» **TASK OBJECTIVE**:
Of all the lines below, output only those starting at the one with "This screenshot has width=819, height=1456." and ending at the one with "Insert horizontal line", both ends included, exactly as written.

» **EXTRACTED RECORDS**:
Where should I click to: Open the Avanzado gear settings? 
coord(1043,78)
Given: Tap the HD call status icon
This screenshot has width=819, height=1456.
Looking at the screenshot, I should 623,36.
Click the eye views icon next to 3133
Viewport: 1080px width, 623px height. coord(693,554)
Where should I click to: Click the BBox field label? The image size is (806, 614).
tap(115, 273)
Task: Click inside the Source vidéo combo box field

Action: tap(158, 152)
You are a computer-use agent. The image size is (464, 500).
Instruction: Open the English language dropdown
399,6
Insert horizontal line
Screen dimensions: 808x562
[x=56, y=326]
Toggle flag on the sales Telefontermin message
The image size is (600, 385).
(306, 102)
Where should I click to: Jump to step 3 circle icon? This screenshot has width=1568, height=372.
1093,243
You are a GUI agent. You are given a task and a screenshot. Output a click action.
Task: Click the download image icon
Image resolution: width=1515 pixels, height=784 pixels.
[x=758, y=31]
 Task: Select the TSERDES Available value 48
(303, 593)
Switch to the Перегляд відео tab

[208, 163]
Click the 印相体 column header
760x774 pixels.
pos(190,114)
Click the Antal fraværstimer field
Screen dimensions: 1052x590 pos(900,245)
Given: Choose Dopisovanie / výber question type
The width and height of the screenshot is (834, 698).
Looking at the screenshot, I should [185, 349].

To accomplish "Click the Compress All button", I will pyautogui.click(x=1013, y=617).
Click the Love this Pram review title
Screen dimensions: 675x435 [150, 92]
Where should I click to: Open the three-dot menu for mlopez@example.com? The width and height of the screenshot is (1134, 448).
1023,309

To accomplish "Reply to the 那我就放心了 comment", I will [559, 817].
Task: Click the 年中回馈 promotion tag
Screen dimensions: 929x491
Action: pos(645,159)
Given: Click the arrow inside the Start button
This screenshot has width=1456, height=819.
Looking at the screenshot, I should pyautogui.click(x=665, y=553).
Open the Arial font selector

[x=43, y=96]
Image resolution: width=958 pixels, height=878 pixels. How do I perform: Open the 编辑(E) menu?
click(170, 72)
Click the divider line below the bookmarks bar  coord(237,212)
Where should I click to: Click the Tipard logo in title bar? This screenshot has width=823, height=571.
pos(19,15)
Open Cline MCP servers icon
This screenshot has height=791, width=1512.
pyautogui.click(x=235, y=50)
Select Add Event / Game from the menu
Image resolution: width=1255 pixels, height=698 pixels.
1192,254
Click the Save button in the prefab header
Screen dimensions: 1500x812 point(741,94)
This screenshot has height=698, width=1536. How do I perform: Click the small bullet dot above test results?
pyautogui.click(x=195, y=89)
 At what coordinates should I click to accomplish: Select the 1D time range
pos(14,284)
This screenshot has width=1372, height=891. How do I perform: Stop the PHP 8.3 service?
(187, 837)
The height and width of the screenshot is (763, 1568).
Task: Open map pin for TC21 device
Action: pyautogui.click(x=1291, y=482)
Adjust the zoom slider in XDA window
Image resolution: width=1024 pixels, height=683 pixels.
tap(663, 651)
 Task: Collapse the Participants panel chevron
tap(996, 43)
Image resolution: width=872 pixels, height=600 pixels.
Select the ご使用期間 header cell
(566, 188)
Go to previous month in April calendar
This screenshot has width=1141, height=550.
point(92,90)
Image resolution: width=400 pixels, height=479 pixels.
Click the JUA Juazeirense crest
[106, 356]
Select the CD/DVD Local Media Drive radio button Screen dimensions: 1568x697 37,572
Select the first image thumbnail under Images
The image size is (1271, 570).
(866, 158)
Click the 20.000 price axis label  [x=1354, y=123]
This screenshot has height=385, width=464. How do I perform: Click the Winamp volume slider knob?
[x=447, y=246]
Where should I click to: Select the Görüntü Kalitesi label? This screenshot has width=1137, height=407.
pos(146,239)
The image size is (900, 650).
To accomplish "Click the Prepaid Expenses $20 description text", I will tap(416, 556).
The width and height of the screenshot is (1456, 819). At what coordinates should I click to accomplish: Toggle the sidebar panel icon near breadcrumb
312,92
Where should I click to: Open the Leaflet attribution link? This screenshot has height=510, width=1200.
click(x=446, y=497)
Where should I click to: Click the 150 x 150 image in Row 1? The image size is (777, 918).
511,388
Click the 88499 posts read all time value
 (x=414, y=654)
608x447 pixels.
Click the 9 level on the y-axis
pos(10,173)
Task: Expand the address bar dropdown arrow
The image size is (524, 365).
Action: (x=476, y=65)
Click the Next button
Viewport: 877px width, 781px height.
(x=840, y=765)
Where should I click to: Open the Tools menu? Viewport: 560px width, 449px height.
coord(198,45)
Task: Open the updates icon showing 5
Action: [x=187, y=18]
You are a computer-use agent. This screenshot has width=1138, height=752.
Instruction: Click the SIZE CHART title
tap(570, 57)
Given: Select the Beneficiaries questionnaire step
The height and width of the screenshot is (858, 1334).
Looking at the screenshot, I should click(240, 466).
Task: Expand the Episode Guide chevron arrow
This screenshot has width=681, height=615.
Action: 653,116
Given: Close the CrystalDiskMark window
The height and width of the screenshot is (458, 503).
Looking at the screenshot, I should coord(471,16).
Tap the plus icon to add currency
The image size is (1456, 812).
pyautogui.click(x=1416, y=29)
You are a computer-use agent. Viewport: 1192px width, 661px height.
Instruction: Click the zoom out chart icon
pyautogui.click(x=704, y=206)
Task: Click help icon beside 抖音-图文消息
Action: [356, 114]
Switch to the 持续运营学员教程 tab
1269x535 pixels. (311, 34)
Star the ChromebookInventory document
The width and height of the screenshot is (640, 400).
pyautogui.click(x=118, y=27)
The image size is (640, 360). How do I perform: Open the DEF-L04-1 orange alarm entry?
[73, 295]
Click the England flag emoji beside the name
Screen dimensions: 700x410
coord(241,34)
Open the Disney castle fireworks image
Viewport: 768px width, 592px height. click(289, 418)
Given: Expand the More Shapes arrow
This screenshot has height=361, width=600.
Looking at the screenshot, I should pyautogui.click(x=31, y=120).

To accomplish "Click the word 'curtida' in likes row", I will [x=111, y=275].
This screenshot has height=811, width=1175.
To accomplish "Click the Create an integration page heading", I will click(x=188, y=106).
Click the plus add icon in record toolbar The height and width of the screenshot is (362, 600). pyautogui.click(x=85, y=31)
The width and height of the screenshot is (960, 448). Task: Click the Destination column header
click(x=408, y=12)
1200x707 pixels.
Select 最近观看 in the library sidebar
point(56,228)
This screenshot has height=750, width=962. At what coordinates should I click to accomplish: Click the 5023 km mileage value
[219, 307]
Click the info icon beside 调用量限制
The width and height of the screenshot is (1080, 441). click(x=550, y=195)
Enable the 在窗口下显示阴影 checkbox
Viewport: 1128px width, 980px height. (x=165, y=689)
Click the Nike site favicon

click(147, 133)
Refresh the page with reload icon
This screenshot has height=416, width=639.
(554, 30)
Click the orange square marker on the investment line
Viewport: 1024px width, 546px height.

» **ANSWER FOR THIS EXERCISE**:
This screenshot has width=819, height=1456.
Looking at the screenshot, I should 623,36.
Click the eye views icon next to 3133
Viewport: 1080px width, 623px height. coord(693,554)
Where should I click to: Click the BBox field label? The image size is (806, 614).
tap(115, 273)
Task: Click inside the Source vidéo combo box field

Action: tap(158, 152)
You are a computer-use agent. The image size is (464, 500).
Instruction: Open the English language dropdown
399,6
Insert horizontal line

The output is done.